Who is eligible for Medicare?

If you have been diagnosed with diabetes, or are at risk of developing it, then Medicare Part B may be able to help you. If you lived in the United States and were born between 1945 and 1964, this should apply to you. You must also meet the other requirements listed below for Medicare to help pay for your treatment. The following persons are eligible for Medicare:

  1. A person under the age of 65 is entitled to Medicare, has been a U.S. resident for five years without having to work out of the country, and is receiving Social Security Benefits.
  2. U.S citizens or permanent residents are working abroad for an American company, so long as they have worked for at least five years in the United States in the past.
  3. A person on disability insurance who are not eligible for Medicaid because their disability began before they would be eligible
  4. An individual on veterans’ disability, who has worked for at least three years during the ten years, and where the person has a covered service-connected disability rating.
  5. A person with benefits under TAA would be eligible for Medicare under Title II but is working or would begin to work, making more than $1,310 of wages per month.
  6. A person with benefits under dislocated workers would be eligible for Medicare under Title II but is working or would begin to work, making more than $1,310 of wages per month.
  7. Certain non-citizens in the U.S. have been here for at least five years and will be eligible for a Social Security Benefit by March 31st of the following year also meet this criterion.
  8. The spouse and children of a person who meets this criterion.
  9. A disabled individual eligible for Medicare and Social Security but has neither received their benefits nor been deemed ineligible by the following March 31st.
  10. An individual under the age of 65 is not otherwise eligible for Medicare due to their citizenship status.
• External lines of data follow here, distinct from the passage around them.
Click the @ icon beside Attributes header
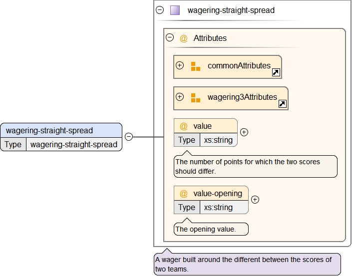(184, 38)
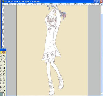Select the Sharpen tool
103x96 pixels.
[x=4, y=77]
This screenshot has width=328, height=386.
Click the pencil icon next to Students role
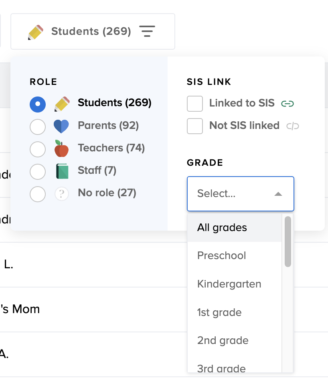62,104
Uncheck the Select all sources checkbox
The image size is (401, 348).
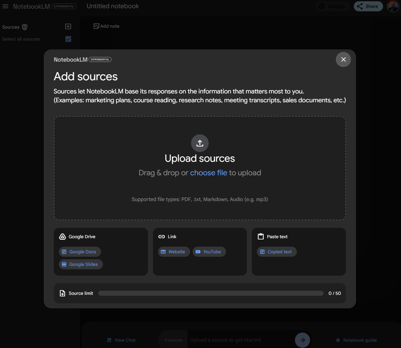68,39
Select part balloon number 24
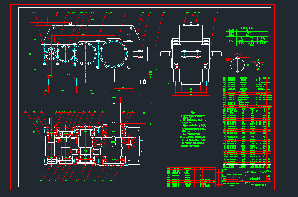Screen dimensions: 298x197 point(143,13)
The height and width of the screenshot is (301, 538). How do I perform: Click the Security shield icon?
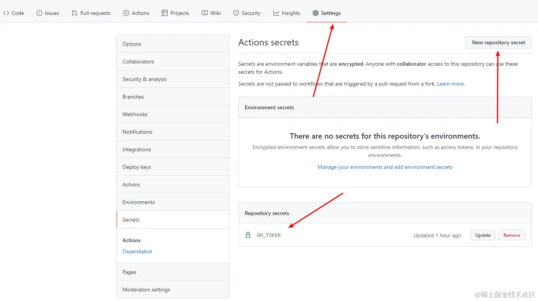tap(236, 13)
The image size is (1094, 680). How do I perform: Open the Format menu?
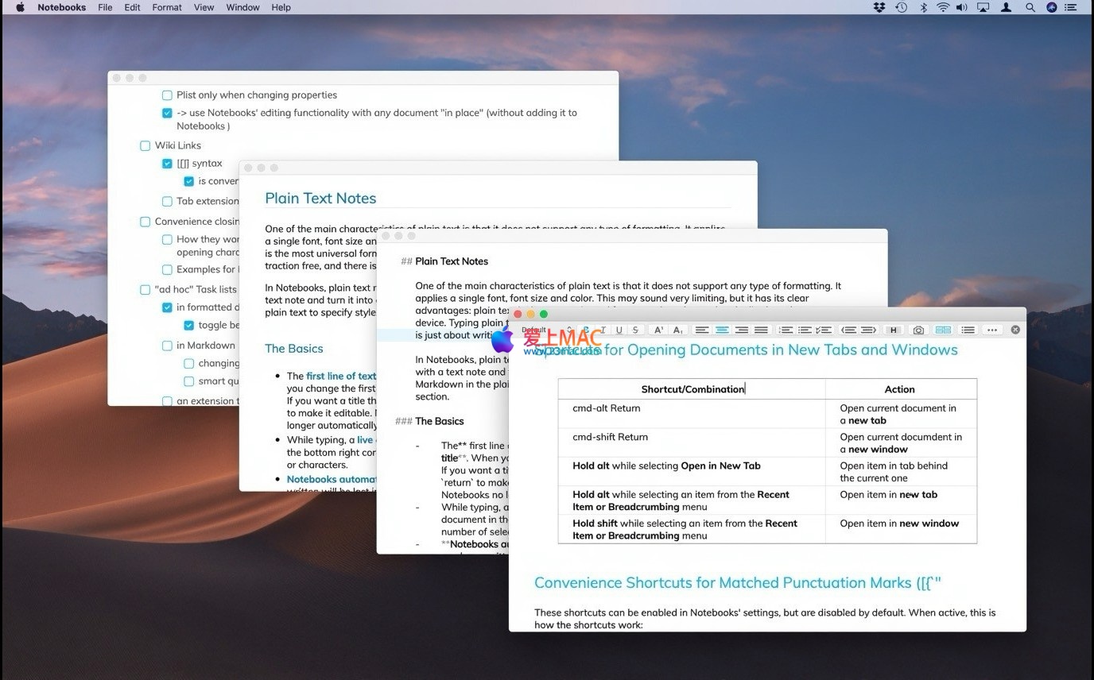click(167, 7)

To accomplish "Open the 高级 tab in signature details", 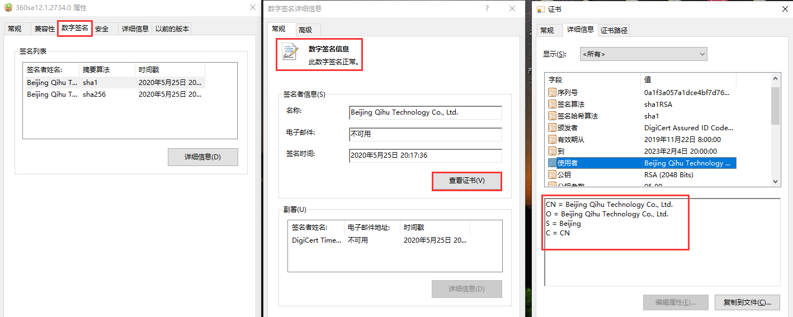I will pyautogui.click(x=305, y=30).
They would be eligible if they were U.S citizens for five years but have not worked enough quarters in the U.S.
  11. An individual who is on Social Security and who would be eligible for Medicare if they were a U.S. citizen but does not make $1,310 in wages a month.
  12. An individual who is eligible for Title II and is a U.S. citizen but would lose its sanctity by working making more than $1,310 in wages a month.
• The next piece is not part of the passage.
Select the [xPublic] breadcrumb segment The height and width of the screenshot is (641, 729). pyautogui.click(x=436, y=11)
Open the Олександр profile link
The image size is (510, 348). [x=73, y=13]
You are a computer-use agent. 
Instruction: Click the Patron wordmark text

  13. An individual who has Medicare Part D coverage who does not make at least $1,310 of wages per month.
  14. A person on Supplemental Security Income who works more than the qualifying hours would be eligible for Medicare.
  15. A person who has coverage under the Railroad Retirement Act and would be eligible for Medicare. It is important to note that if the parent of a child under the age of 19 is suitable for Medicare, their child will also qualify for Medicare.
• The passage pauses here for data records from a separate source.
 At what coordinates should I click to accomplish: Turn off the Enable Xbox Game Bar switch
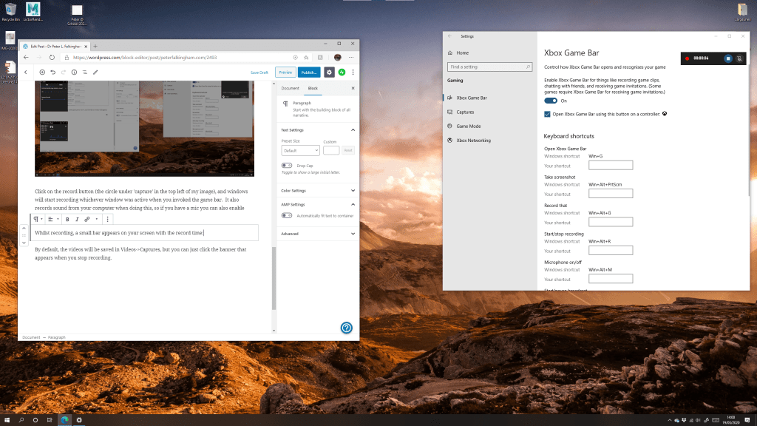pos(550,101)
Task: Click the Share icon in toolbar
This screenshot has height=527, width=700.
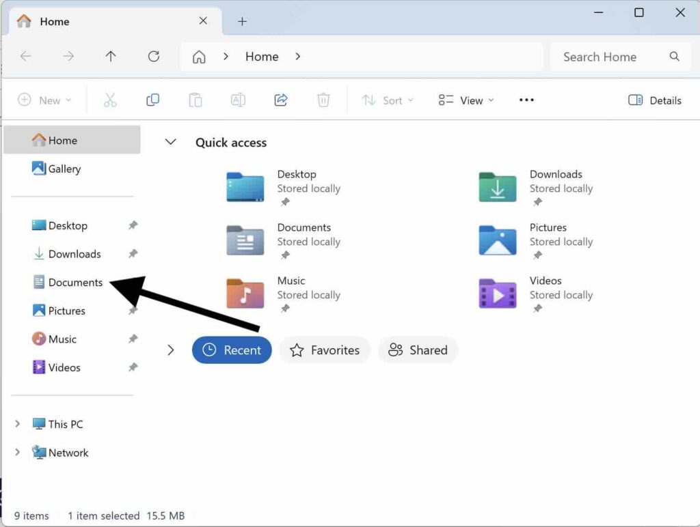Action: tap(281, 100)
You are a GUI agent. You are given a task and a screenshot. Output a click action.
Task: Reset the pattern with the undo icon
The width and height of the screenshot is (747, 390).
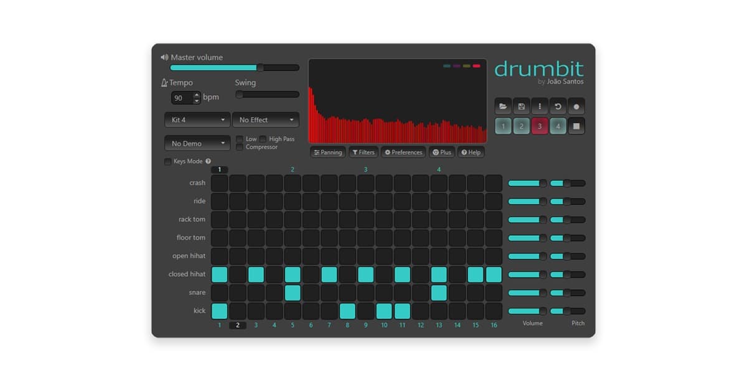pos(558,106)
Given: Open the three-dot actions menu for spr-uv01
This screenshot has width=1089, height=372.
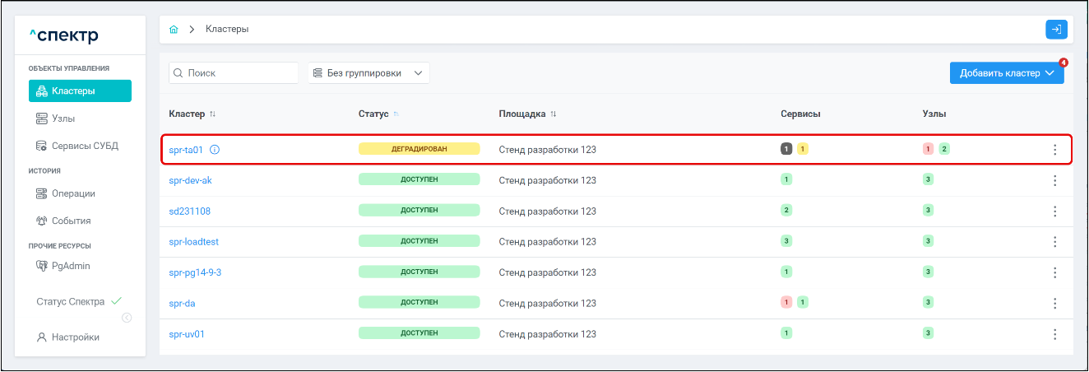Looking at the screenshot, I should coord(1054,334).
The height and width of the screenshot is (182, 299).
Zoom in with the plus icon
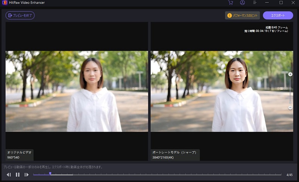[x=290, y=74]
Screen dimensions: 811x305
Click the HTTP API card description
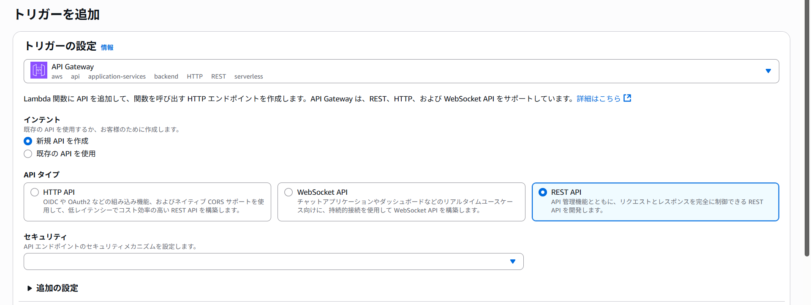[153, 206]
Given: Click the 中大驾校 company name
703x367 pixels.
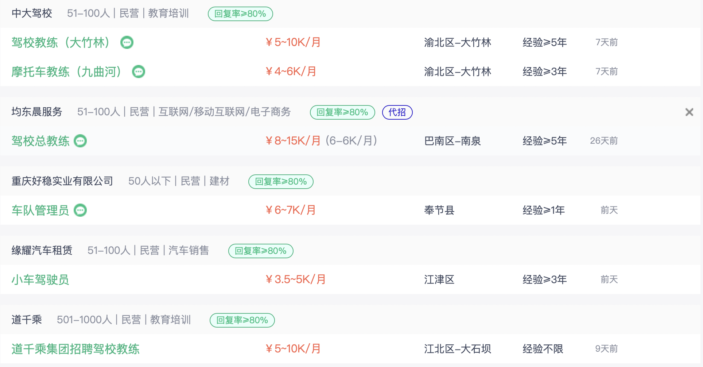Looking at the screenshot, I should click(x=32, y=13).

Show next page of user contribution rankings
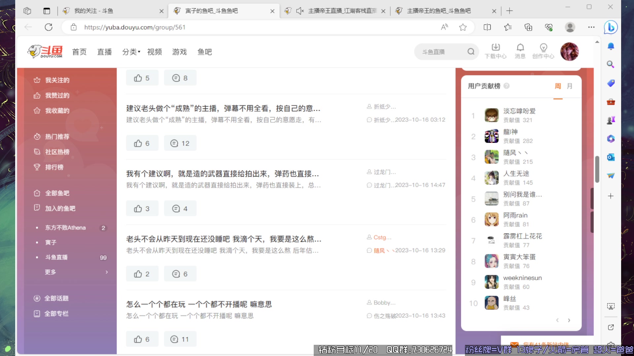[569, 320]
Whichever type of Medicare you are eligible for, there are benefits! For most people, Medicare benefits are a perfect thing overall. If you qualify for them, you know that you will be able to afford to pay the premiums to appear on your health insurance. Addition, If you have gotten your Medicare premium bill in the mail, there are services that mean you can still pay your Medicare online. Today we have our health insurance policies, and President Johnson started the Medicare program in 1965. It was one of the best things that ever happened to us all.

Federal legislation enacted in 1965 created Medicare under Title XVIII of the Social Security Act, since renamed Title II. It is a social insurance program funded by general revenues and administered by the U.S. Social Security Administration. It guarantees that all eligible persons will access necessary medical care, regardless of income or pre-existing medical conditions. Individual states were not allowed to implement Medicare but had to develop their plans for medical insurance for the elderly and disabled.